• **TEXTE RETENU**
————
Pierre vient d’emménager dans son home. Pierre n’a pas locké sa door. « Mon home, mes règles », qu’il répond à sa sœur, Odette, qui s’inquiète un peu pour lui. Non, Pierre, il passe son temps à lire et à tenter de recréer la maison de son enfance. Ce qui est étrange quand on est un homme augmenté, parangon de l’être humain, amélioration imposée à tous. Le rationnel est censé primer. Pourtant non, Pierre, son truc, c’est la rêverie et la nostalgie.
Et puis il y a aussi sa mère, gentiment perchée, Emilie (reine du regard halluciné), et Paul, son frère jumeau, qui supervise tout ça sans beaucoup de scrupule.
Le temps des H+mmes, c’est sacrément ambitieux. C’est une famille de futur, beaucoup de non-dits, une mise en scène bifrontale, beaucoup, beaucoup d’idées, et cinq comédiens qui crèvent le quatrième mur (pas que de manière littérale, d’ailleurs). Un jeu d’une justesse et d’une honnêteté rafraichissante, qui demande un peu d’attention les premières minutes, histoire de se mettre dans le bain.
————
• **CONSIGNES DE L'EXERCICE**
a: Recopiez le passage de la critique de la pièce allant de « Et puis il y » à « dans le bain. ».
b: Résumez la critique de la pièce en deux phrases.
c: Rédigez la suite de la critique de la pièce, à partir de sa dernière phrase.
Le matériel placé ensuite n'est pas nécessaire.

• **DONNÉES ENREGISTRÉES**
————
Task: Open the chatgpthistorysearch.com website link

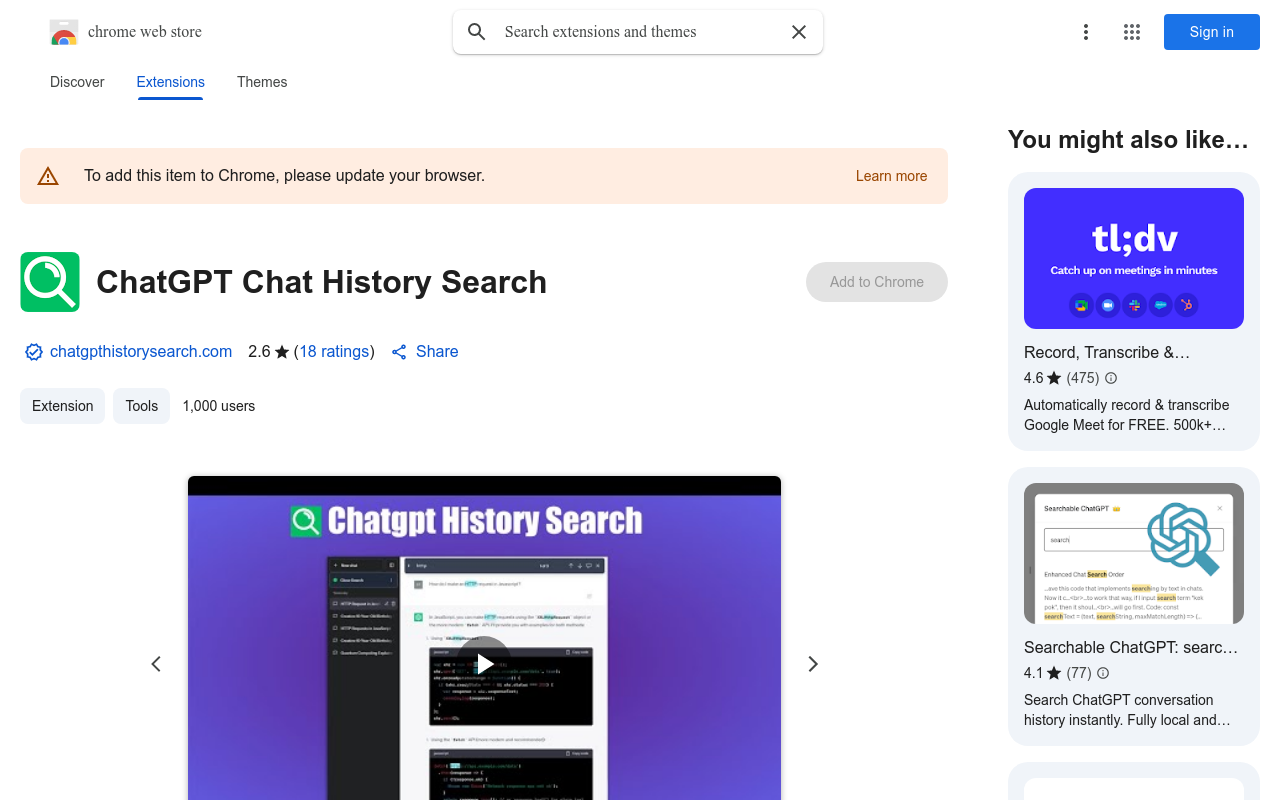Action: pyautogui.click(x=141, y=351)
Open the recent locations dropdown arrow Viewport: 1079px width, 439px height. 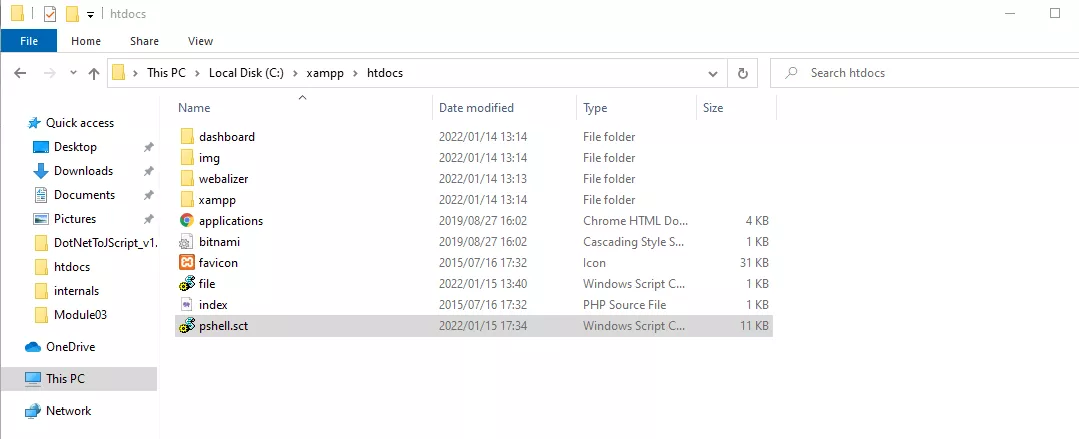[x=72, y=73]
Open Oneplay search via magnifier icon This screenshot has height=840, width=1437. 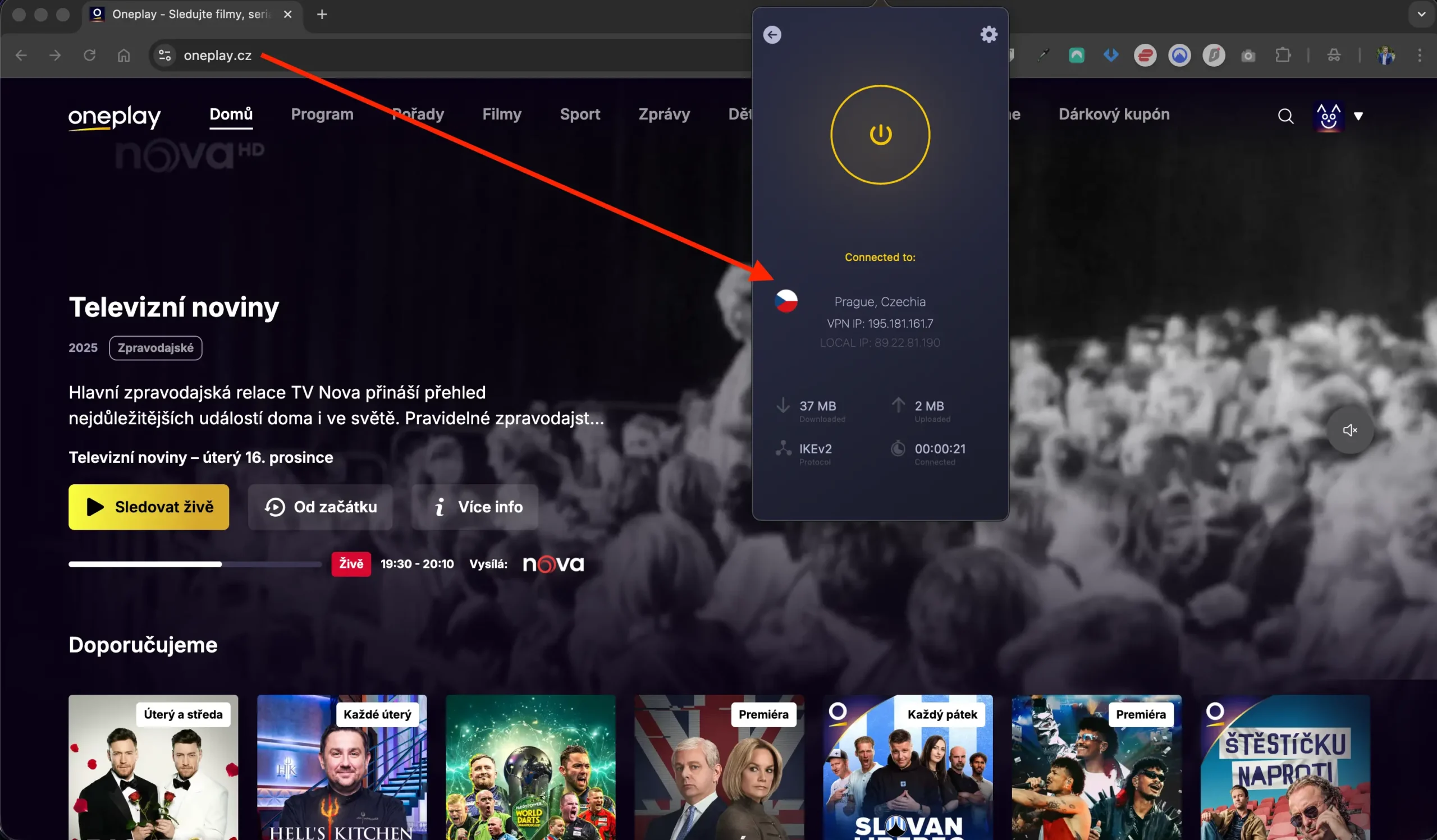point(1286,116)
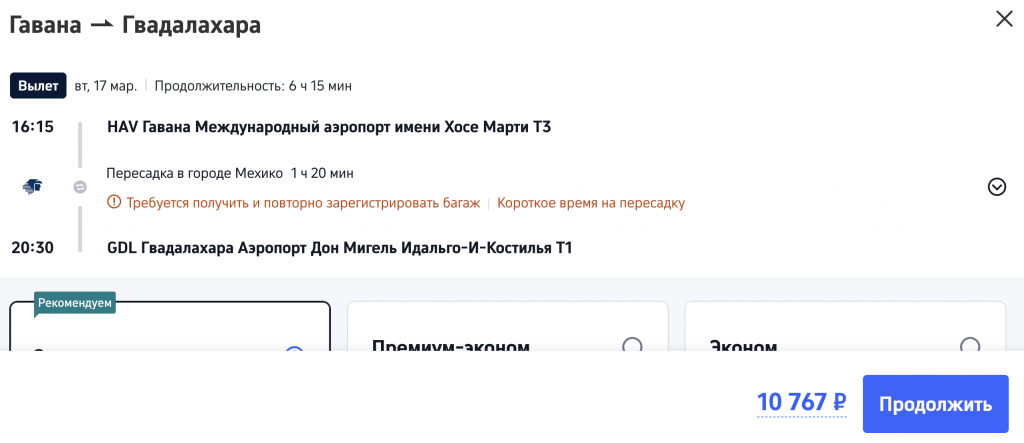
————
• **CORRIGÉ**
a:
Et puis il y a aussi sa mère, gentiment perchée, Emilie (reine du regard halluciné), et Paul, son frère jumeau, qui supervise tout ça sans beaucoup de scrupule.
Le temps des H+mmes, c’est sacrément ambitieux. C’est une famille de futur, beaucoup de non-dits, une mise en scène bifrontale, beaucoup, beaucoup d’idées, et cinq comédiens qui crèvent le quatrième mur (pas que de manière littérale, d’ailleurs). Un jeu d’une justesse et d’une honnêteté rafraichissante, qui demande un peu d’attention les premières minutes, histoire de se mettre dans le bain.

b: Dans Le temps des H+mmes, Pierre, un homme augmenté, vit dans la rêverie et la nostalgie plutôt que dans le rationnel, entouré de sa sœur Odette, de sa mère, d'Emilie et de son frère jumeau Paul. La pièce est jugée sacrément ambitieuse, avec sa mise en scène bifrontale, ses nombreuses idées et le jeu juste et honnête de ses cinq comédiens.

c:
Et vous seriez bien inspirés de la garder cette concentration. Car la pièce est dense. Condenser en une heure dix un univers futuriste travaillé, une histoire de famille avec un arrière-goût de thriller, en saupoudrant tout ça de quelques envolées lyriques sur les bienfaits des puces dans le cerveau, et par-dessus le marché se payer le luxe d’un trip onirique qui part très loin (oui, on parle de vous, la fille qui vomit des pétales de roses), ça tient du tour de force.
Tour de force accompli à 90%, il faut avouer. Car, même blindée de qualités, la pièce n’échappe pas à quelques travers. Elle demande une attention sans faille, sans quoi il est facile de perdre le fil : la deuxième partie (on en compte trois) risque de plonger pas mal de spectateurs dans l’interrogation la plus profonde.
Mais ça c’est pour pinailler, vu l’esthétisme foutraque et léché qui fait tout pardonner.
Une belle interrogation sur l’humanité, sa capacité à rêver, ses travers, ses contradictions. Le temps des H+mmes est un spectacle généreux et sacrément humain.
Le genre de spectacle qui mérite d’être vu (et pas qu’une fois).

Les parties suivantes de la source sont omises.